Não foi à toa todo o alarde durante o último Festival do Rio a respeito de Precisamos Falar Sobre o Kevin ("We Need to Talk About Kevin", EUA, 2011), tampouco exagerada a indicação de Tilda Swinton para o Globo de Ouro por melhor atuação em drama. O longa de Lynne Ramsay não se limita a estender às telas o livro "inadaptável" do fenômeno literário chamado Lionel Shriver; ele tem seu rumo próprio. Nada nele é sem propósito e cada cena tem lugar fundamental na narrativa, embora quem tenha lido o livro possa sentir falta de uma coisa ou outra.
A estranheza que a primeira cena provoca se mantém o tempo todo. A personagem, ainda solteira, divertindo-se no meio de um molho humano, durante a Tomatina (a guerra de tomate da Espanha), chega a dar a sensação de inevitabilidade do futuro. Contrariando tudo o que se espera do tema (um massacre ao estilo Columbine), temos aqui uma obra isenta de sensacionalismo, seguindo os moldes adotados pela autora do livro.

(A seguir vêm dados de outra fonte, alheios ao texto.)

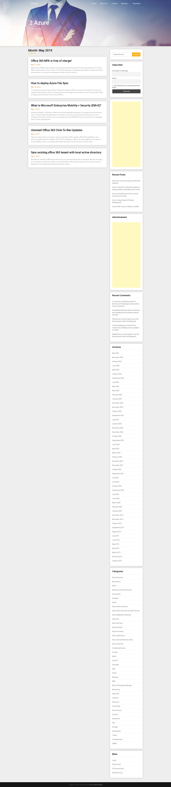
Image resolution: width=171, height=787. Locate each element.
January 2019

E mesmo que o roteiro seja mera cópia da versão literária – ainda que com cortes e alterações potencialmente enervantes e até significativos – a solução adotada para não recorrer a litros de sangue falso foi muito boa: assim como na obra de Lionel, no filme de Lynne a violência tem presença constante através de elementos como, no menos criativo dos casos, o simbolismo.
O clichê da criancinha diabólica é aplicado como arremate do conjunto, para moldar a personalidade do jovem psicopata Kevin. A utilização de flashbacks marcados por cortes de cabelo diferentes funciona muito bem e mantém certo grau de fidelidade à organização da obra original, cumprindo o papel de contar, com fluidez, a tentativa de Eva de retomar a vida após a atrocidade cometida pelo filho. É uma pena que, enquanto no livro as palavras finais de Eva, mãe de Kevin, dão o toque revelador, no filme, toda a reflexão possível sobre o "amor de mãe" se resuma a uma mera ação. Em outras palavras, os pensamentos de Eva ficam melhores em papel que em tela de cinema.
Afastando-se da expectativa comum, o clímax do filme não está nas cenas finais, quando Kevin consuma seu plano de chacina. O auge está lá para o meio da narrativa, quando nossas esperanças de ver o garoto se tornar uma criança mais amável morrem junto com as de Eva. A partir daí, tudo o que resta é a aceitação de estar assistindo a um thriller e que, bem, um final feliz já tinha mesmo sido descartado pela sinopse. A atuação dos meninos que interpretam Kevin em suas várias fases de vida é notável, com um leve destaque para Ezra Miller (Kevin adolescente), considerado um dos 55 rostos do futuro. Ele merece, tanto pelo talento quanto pela beleza.
Tanto o filme quanto o livro, embora tenham como pano de fundo um massacre escolar, não se limitam a reforçar o consenso de que fazer isso é mau. Não, são muito mais que isso; Precisamos Falar Sobre o Kevin é sobre uma conversa que nunca aconteceu como deveria e as consequências dessa ausência. Embora seja extremamente incômodo, quanto mais incomoda mais prende a atenção. E ter sido inspirado numa obra-prima que se destacou durante algum tempo nas livrarias já ajuda a fazer deste filme um dos melhores atualmente em cartaz.